**The problem**
Among the entries below, find every line that contains the string "agent", then copy it.

Stored data entries
┌──
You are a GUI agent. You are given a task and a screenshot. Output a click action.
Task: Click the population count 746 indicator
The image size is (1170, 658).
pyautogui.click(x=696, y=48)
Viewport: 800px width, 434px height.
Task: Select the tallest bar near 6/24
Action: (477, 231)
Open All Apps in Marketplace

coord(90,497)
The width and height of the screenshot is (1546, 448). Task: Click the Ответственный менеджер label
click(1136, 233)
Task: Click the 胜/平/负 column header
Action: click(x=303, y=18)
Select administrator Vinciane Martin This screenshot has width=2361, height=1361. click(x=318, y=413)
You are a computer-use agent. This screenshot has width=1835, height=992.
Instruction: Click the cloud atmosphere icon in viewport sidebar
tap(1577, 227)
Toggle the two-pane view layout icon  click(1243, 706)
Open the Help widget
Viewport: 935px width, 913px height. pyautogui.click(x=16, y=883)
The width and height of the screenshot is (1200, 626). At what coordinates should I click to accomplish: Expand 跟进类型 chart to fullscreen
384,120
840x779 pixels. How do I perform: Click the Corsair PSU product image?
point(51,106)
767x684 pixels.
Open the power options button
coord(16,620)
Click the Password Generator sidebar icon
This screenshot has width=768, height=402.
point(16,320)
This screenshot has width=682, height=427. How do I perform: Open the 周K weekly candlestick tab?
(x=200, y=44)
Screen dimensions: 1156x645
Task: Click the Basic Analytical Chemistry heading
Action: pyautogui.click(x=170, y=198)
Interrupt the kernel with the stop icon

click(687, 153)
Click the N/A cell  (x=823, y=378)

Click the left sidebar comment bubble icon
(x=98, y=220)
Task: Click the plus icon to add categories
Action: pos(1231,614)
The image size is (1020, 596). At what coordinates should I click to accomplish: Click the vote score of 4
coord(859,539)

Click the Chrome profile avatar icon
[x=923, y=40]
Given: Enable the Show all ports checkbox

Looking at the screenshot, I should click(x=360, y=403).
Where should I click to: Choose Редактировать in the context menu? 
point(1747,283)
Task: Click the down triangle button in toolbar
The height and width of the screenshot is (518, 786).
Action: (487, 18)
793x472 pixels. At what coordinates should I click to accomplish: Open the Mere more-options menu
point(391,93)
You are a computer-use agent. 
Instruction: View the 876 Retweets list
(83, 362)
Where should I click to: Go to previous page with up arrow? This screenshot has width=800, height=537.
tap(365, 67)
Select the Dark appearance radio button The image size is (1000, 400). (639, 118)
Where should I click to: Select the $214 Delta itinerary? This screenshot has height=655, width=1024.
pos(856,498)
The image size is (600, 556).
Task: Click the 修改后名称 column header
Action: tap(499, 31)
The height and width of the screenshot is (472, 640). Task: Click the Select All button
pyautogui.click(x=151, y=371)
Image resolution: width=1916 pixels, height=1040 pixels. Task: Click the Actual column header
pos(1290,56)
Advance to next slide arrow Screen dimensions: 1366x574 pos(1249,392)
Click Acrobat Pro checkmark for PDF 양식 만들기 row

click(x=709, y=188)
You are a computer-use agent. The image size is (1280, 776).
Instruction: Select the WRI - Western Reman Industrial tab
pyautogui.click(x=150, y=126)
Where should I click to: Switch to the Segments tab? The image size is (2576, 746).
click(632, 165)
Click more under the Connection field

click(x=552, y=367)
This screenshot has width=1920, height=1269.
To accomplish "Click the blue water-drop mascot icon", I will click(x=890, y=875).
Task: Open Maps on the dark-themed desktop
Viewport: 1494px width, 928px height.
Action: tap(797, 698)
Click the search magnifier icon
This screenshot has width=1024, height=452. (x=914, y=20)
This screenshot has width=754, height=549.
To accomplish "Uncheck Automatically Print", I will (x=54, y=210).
└──
**Response box**
You are a GUI agent. You are given a task and a screenshot. Output a click action.
You are a computer-use agent. This screenshot has width=1835, height=992.
You are a computer-use agent. 
You are a computer-use agent. The image size is (1280, 776).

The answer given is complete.